Aliases and how they can help

Suppose you have code using:

package_a.some_lib_enum.MyEnum

And that the MyEnum class is declared as follows:

class MyEnum (metaclass = FastEnum):
  ONE: 'MyEnum'
  TWO: 'MyEnum'

Now, you have decided that you want to do some refactoring and transfer the listing to another package. You create something like this:

package_b.some_lib_enum.MyMovedEnum

Where MyMovedEnum is declared like this:

class MyMovedEnum (MyEnum):
  pass

Now you are ready for the stage at which the transfer located at the old address is considered obsolete.

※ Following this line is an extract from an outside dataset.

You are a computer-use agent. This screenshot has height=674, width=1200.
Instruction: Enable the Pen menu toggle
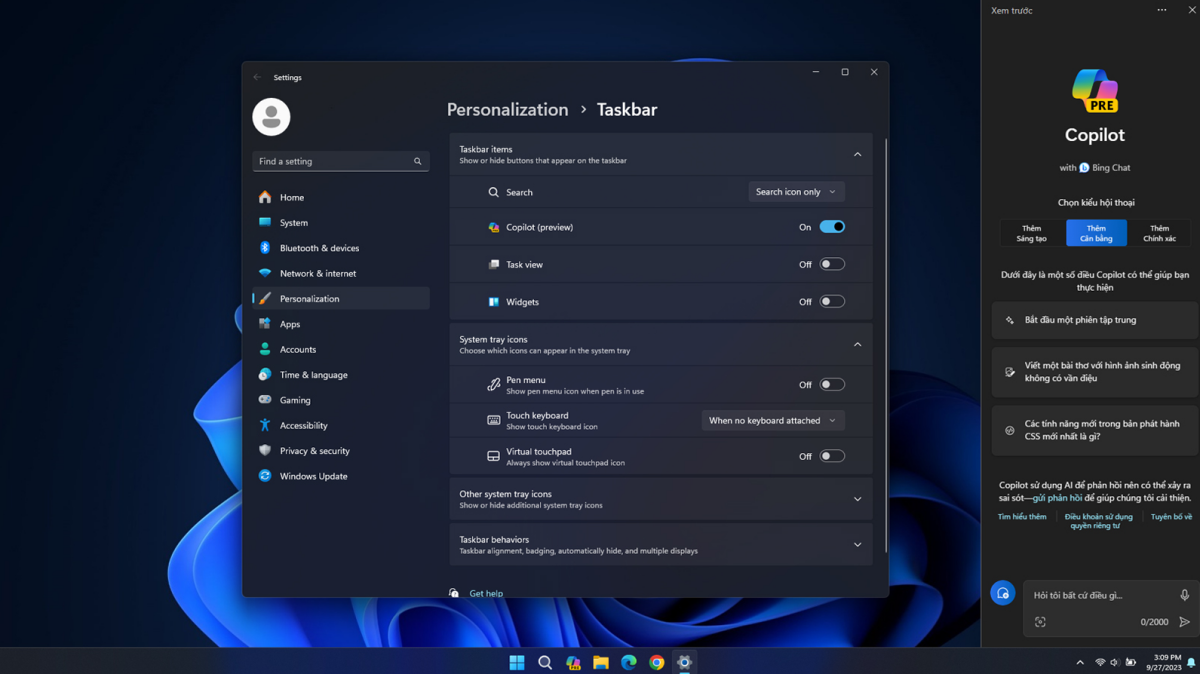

You rewrite the imports and calls of this enum so that the new name of this enum (its alias) is now used – you can be sure that all members of this alias enum are actually declared in the class with the old name. In your project documentation, you declare that Myenum deprecated and will be removed from the code in the future. For example, in the next release. Suppose your code stores your objects with attributes containing enumeration members using pickle. At this point you use MyMovedEnum in its code, but internally, all enumeration members are still instances Myenum. Your next step is to swap ads Myenum and MyMovedEnumto MyMovedEnum was not a subclass Myenum and declared all his members himself; Myenum, on the other hand, now does not declare any members, but becomes just an alias (subclass) MyMovedEnum.

That's all. When you restart your applications at the stage unpickle all enumeration members will be redeclared as instances MyMovedEnum and become associated with this new class. The moment you are sure that all your objects stored, for example, in the database, have been re-deserialized (and possibly serialized again and stored in the repository) – you can release a new release, in which it was previously marked as an obsolete class Myenum may be declared more unnecessary and removed from the code base.

Try it for yourself: github.com/QratorLabs/fastenum, pypi.org/project/fast-enum.
Pros in karma go to the author FastEnum – santjagocorkez.